Turns out what I thought was half a dose was the full amount and what I thought was the sting hanging out of the bee’s backside was more likely to be its intestines, which is why it dies after stinging, poor thing.
This means that the stinger was still in my head, pumping venom and it’s pretty amazing that I didn’t get stung again by the other bees, because the sting also emits an attack pheromone that tells the other bees to attack whatever it is that the first bee has stung, which is why someone can get stung a few times by several bees.
Anyway, I digress.
My conventional beekeeping mentor has been harvesting her honey, something I will not be doing this year, as my bees need every drop to get them through the winter.

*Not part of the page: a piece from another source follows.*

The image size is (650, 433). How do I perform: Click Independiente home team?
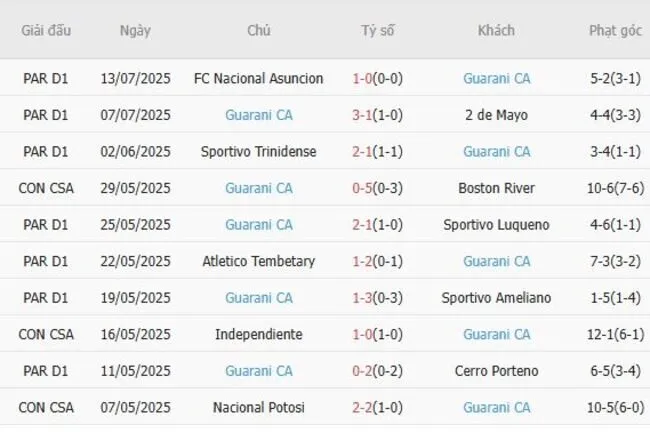259,334
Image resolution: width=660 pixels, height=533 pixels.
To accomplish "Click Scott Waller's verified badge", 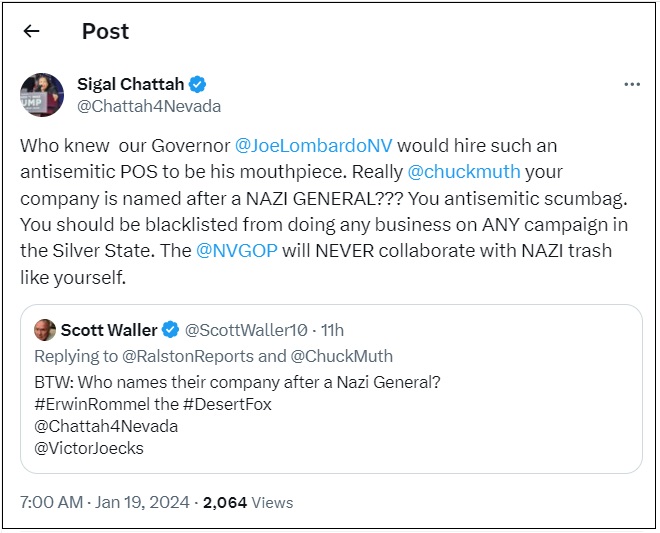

The number of people that don’t know that the honey is the bees’ winter stores amazes me. Beekeepers take what they believe to be the excess but also feed their bees with a sugar solution as a replacement. I don’t want to do that as I believe that the honey is better for them and contains what they need to keep them healthy, so my plan is to only take a small amount of honey in the spring, if there is some left after the winter and probably not next spring.
So I went to help spin the honey from the frames belonging to my conventional beekeeping mentor. A messy business involving cutting off the wax caps that cover the combs, placing the frames inside a very expensive centrifuge, spinning them, turning them round, spinning again, draining off the honey, and straining it into buckets.
The result was a delicious, but sticky sweet mess that took all afternoon. It’s also something I won’t have to do with any honey harvested from my hive. All I need to do is to take one bar and comb out of the hive. Cut it into chunks and use it as honeycomb honey fresh from the hive. Honey doesn’t go off. The comb from my hive is all beemade, and although I can’t claim it is organic, as far as I am concerned it will be as good as, and as I don’t plan to sell it anyway it doesn’t matter.
And that’s the other thing; honeycomb honey has a much higher commercial value that runny honey, so why go to all that bother??
Fascinating. I will definitely be sticking to my back garden beekeeping methods and I will not be investing hundreds of pounds in complicated, food standard honey harvesting systems.